FDA Draft Guidance for Postmarket Management of Cybersecurity in Medical Devices Puts Manufacturers on Notice of Potential Cybersecurity Risks
This post also appears on Goldberg Segalla’s Product Liability Playbook blog.
On January 22, 2016, citing cybersecurity threats to medical devices as a growing concern, the United States Food and Drug Administration issued draft guidance for industry and FDA administration staff for postmarket management of cybersecurity in medical devices. Public comments on the draft guidance will be open for 90 days.
According to the FDA release, a growing number of medical devices are designed to be networked to improve and facilitate patient care. However, the FDA notes that networked medical devices incorporate software that may be vulnerable to cybersecurity threats, which may represent a risk to the safety and effectiveness of medical devices. The FDA notes that while manufacturers can incorporate controls in the design of a product to help prevent these risks, it is essential that manufacturers also consider improvements during maintenance of devices, as the evolving number of cyber threats means risks may arise throughout a device’s entire lifecycle. Cyber security training is becoming an inalienable part of any organization.
In 2014, a report by Parks and Associates predicted that unit sales of networked medical devices would exceed 14 billion units by 2018, a five-fold increase from 2012. These devices include weight scales, blood pressure monitors, glucometers, insulin pumps, ECGs, pulse oximeters, sleep apnea appliances, and home INR testing products.
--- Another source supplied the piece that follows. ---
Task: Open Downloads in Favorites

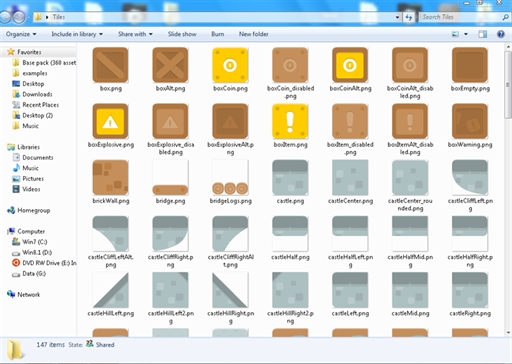Action: (37, 94)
With this increase in the number of devices using new and ever-advancing technology, the impact on cybersecurity issues has become more complex. A 2015 paper by Williams and Woodward published in the journal Medical Devices cites a SANS institute report that indicated 94 percent of health care organizations have been the victim of a cyberattack, including attacks on medical devices. Williams and Woodward cite successful cyber-attacks on devices including insulin pumps and pacemakers, as well as a malware attack that affected US Department of Veterans Affairs medical devices running over a trusted network as proof that a cyber-attack could potentially affect networked medical devices from anywhere in the world.
The FDA draft guidance outlines post-market recommendations for medical device manufacturers, including the need proactively to plan for and assess cybersecurity vulnerabilities in their products. Specifically, the draft guidance recommends that manufacturers of medical devices should implement a structured and systematic comprehensive cybersecurity risk management program and respond in a timely fashion to identified vulnerabilities, including deploying mitigations that address cybersecurity risk early and prior to exploitation.
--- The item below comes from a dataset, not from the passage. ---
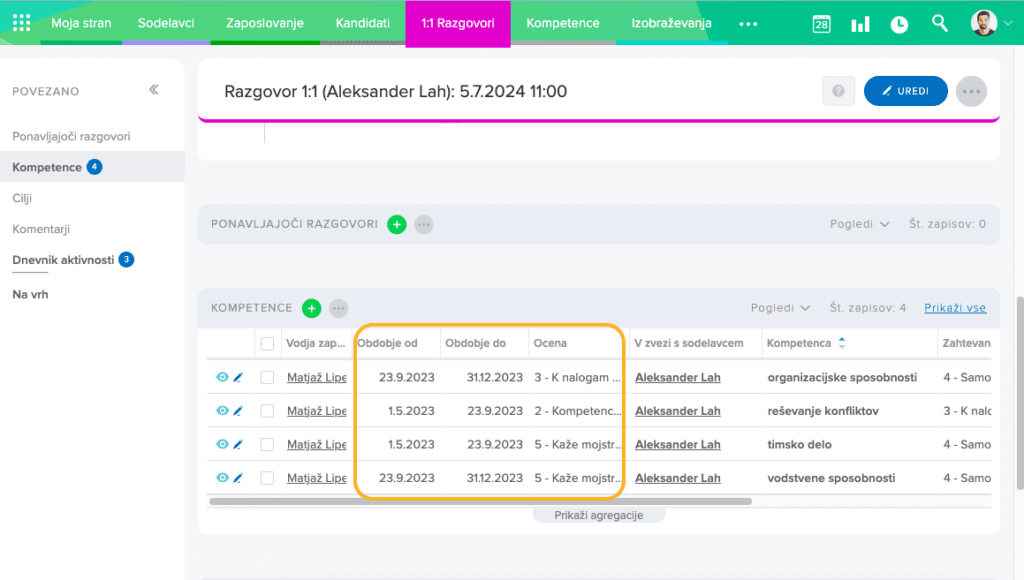Expand Pogledi dropdown in Kompetence section
Image resolution: width=1024 pixels, height=580 pixels.
tap(780, 308)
While the draft guidance would not require agency notification or reporting under 21 CFR part 806 for routine updates or patches, vulnerabilities or exploits that may compromise the essential clinical performance of a device and present a reasonable probability of serious adverse health consequences or death would require medical device manufacturers to notify the FDA.
Certainly, cybersecurity issues involving networked medical devices are not new. However, in “encouraging medical device manufacturers to take a proactive approach to cybersecurity management of their medical devices,” the FDA is clearly putting manufacturers on notice that safeguarding against cybersecurity vulnerabilities in their products should be a priority.